(What you will do):
Please transcribe, exactly, the line that contains "Spécialisé (79, 265)" and every line after it to the end of the records, and nothing else.

--- START ---

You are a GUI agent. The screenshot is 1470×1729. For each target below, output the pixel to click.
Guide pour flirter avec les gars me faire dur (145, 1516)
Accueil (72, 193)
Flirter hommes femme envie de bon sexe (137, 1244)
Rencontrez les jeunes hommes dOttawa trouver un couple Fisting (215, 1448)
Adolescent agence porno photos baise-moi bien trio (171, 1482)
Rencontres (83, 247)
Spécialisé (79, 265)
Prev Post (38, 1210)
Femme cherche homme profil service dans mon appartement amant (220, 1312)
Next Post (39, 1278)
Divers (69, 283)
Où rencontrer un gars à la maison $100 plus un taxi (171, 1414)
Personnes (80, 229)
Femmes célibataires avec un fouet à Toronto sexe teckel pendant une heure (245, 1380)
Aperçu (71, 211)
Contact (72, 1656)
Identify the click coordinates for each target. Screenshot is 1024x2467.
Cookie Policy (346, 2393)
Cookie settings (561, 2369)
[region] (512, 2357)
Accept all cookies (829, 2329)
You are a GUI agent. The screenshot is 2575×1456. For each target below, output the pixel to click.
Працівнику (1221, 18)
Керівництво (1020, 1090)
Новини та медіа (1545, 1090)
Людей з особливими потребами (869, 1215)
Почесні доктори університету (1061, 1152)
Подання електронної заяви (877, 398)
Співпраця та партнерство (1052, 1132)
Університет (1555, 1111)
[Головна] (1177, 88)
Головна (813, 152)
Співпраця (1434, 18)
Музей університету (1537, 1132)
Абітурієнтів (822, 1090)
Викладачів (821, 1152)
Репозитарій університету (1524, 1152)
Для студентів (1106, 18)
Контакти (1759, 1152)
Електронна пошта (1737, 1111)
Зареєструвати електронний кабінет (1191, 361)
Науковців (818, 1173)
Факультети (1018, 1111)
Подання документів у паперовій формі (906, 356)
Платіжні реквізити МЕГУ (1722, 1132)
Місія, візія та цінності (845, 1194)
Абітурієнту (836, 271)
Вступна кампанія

--- END ---

(Solution for this task):
Spécialisé (79, 265)
Prev Post (38, 1210)
Femme cherche homme profil service dans mon appartement amant (220, 1312)
Next Post (39, 1278)
Divers (69, 283)
Où rencontrer un gars à la maison $100 plus un taxi (171, 1414)
Personnes (80, 229)
Femmes célibataires avec un fouet à Toronto sexe teckel pendant une heure (245, 1380)
Aperçu (71, 211)
Contact (72, 1656)
Identify the click coordinates for each target. Screenshot is 1024x2467.
Cookie Policy (346, 2393)
Cookie settings (561, 2369)
[region] (512, 2357)
Accept all cookies (829, 2329)
You are a GUI agent. The screenshot is 2575×1456. For each target below, output the pixel to click.
Працівнику (1221, 18)
Керівництво (1020, 1090)
Новини та медіа (1545, 1090)
Людей з особливими потребами (869, 1215)
Почесні доктори університету (1061, 1152)
Подання електронної заяви (877, 398)
Співпраця та партнерство (1052, 1132)
Університет (1555, 1111)
[Головна] (1177, 88)
Головна (813, 152)
Співпраця (1434, 18)
Музей університету (1537, 1132)
Абітурієнтів (822, 1090)
Викладачів (821, 1152)
Репозитарій університету (1524, 1152)
Для студентів (1106, 18)
Контакти (1759, 1152)
Електронна пошта (1737, 1111)
Зареєструвати електронний кабінет (1191, 361)
Науковців (818, 1173)
Факультети (1018, 1111)
Подання документів у паперовій формі (906, 356)
Платіжні реквізити МЕГУ (1722, 1132)
Місія, візія та цінності (845, 1194)
Абітурієнту (836, 271)
Вступна кампанія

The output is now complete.